* **Exercise aim**: One range is to be output from the listing below, exactly as written: the line with "documentaires (543, 259)" to the line with "WordPress (824, 2549)", both kept.
◇ ◇ ◇ ◇
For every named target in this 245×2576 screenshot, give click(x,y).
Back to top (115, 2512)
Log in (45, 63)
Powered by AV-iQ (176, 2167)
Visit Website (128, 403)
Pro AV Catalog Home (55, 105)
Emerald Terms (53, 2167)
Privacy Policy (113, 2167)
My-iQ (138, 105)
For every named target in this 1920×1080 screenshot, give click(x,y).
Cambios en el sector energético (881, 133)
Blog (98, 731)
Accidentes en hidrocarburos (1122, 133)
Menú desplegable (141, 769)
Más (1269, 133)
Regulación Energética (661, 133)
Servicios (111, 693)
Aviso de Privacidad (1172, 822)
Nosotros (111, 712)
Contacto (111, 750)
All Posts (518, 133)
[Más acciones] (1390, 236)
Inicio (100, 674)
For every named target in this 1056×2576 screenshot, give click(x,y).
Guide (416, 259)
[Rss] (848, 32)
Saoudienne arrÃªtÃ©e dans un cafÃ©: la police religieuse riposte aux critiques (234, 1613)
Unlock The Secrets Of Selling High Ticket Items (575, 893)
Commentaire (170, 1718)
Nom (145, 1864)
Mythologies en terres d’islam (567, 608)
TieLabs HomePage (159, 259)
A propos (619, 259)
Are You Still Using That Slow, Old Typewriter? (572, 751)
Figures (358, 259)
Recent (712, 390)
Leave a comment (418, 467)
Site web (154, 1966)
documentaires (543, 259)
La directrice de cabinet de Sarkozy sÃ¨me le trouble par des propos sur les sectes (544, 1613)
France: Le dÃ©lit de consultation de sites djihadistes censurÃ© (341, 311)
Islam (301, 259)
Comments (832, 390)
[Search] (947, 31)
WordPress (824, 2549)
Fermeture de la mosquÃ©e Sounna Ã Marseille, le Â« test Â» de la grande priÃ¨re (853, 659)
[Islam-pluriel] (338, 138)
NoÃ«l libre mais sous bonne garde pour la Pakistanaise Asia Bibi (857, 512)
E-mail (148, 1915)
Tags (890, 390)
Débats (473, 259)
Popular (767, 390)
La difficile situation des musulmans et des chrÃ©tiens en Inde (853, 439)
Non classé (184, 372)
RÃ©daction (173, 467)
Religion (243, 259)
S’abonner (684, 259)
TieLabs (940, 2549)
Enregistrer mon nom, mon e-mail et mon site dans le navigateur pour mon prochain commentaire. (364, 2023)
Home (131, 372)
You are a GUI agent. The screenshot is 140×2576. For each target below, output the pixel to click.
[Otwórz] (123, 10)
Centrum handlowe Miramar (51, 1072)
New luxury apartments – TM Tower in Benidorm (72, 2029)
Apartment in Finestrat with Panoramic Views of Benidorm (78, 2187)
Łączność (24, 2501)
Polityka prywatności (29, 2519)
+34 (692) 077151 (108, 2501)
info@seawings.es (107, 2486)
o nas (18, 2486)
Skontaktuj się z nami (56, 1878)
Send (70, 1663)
◇ ◇ ◇ ◇
* **Answer space**:
documentaires (543, 259)
La directrice de cabinet de Sarkozy sÃ¨me le trouble par des propos sur les sectes (544, 1613)
France: Le dÃ©lit de consultation de sites djihadistes censurÃ© (341, 311)
Islam (301, 259)
Comments (832, 390)
[Search] (947, 31)
WordPress (824, 2549)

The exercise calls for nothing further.